*Work required*: From the line with "Focus the No. field showing 1/1364" through the final line below, restate each line word for word and return nothing else.

*Dataset extract*:
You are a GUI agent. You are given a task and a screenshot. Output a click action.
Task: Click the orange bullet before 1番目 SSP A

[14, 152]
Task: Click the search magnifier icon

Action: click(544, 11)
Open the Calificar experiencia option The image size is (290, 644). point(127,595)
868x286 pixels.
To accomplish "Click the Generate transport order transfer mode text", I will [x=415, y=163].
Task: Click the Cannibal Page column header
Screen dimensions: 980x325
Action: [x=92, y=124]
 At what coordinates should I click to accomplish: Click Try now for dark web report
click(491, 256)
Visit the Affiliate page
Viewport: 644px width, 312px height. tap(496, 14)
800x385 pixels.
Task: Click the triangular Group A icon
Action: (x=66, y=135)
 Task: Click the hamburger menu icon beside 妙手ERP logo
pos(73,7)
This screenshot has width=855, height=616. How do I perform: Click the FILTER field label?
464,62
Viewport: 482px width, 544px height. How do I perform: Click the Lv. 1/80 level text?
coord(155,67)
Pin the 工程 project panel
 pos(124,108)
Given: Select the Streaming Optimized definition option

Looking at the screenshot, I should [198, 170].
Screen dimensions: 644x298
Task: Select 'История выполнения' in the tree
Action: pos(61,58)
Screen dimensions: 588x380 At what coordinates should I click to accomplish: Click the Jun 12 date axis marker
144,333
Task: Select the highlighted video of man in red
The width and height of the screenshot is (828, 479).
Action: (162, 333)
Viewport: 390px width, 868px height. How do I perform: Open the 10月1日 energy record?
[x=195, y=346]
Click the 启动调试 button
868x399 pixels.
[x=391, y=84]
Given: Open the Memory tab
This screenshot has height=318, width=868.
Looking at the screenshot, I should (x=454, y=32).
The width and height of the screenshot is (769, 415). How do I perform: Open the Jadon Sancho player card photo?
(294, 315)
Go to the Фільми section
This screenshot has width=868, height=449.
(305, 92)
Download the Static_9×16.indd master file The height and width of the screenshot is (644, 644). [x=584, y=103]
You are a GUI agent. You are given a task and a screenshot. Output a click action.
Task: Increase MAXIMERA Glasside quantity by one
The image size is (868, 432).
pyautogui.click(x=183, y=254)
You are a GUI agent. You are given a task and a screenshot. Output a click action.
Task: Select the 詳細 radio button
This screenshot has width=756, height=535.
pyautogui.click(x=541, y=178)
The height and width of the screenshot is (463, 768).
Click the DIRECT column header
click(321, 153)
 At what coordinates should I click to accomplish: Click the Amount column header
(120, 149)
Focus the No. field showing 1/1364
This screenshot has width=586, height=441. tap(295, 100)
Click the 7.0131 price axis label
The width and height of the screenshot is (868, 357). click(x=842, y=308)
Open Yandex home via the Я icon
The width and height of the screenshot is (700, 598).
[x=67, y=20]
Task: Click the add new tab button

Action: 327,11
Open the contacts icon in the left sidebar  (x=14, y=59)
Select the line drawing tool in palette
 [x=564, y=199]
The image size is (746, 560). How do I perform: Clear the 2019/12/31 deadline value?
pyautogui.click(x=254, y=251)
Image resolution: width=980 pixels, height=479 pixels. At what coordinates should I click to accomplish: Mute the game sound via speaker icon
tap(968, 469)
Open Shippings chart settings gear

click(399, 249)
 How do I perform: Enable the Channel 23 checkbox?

*Solution*:
Focus the No. field showing 1/1364
This screenshot has width=586, height=441. tap(295, 100)
Click the 7.0131 price axis label
The width and height of the screenshot is (868, 357). click(x=842, y=308)
Open Yandex home via the Я icon
The width and height of the screenshot is (700, 598).
[x=67, y=20]
Task: Click the add new tab button

Action: 327,11
Open the contacts icon in the left sidebar  (x=14, y=59)
Select the line drawing tool in palette
 [x=564, y=199]
The image size is (746, 560). How do I perform: Clear the 2019/12/31 deadline value?
pyautogui.click(x=254, y=251)
Image resolution: width=980 pixels, height=479 pixels. At what coordinates should I click to accomplish: Mute the game sound via speaker icon
tap(968, 469)
Open Shippings chart settings gear

click(399, 249)
 How do I perform: Enable the Channel 23 checkbox?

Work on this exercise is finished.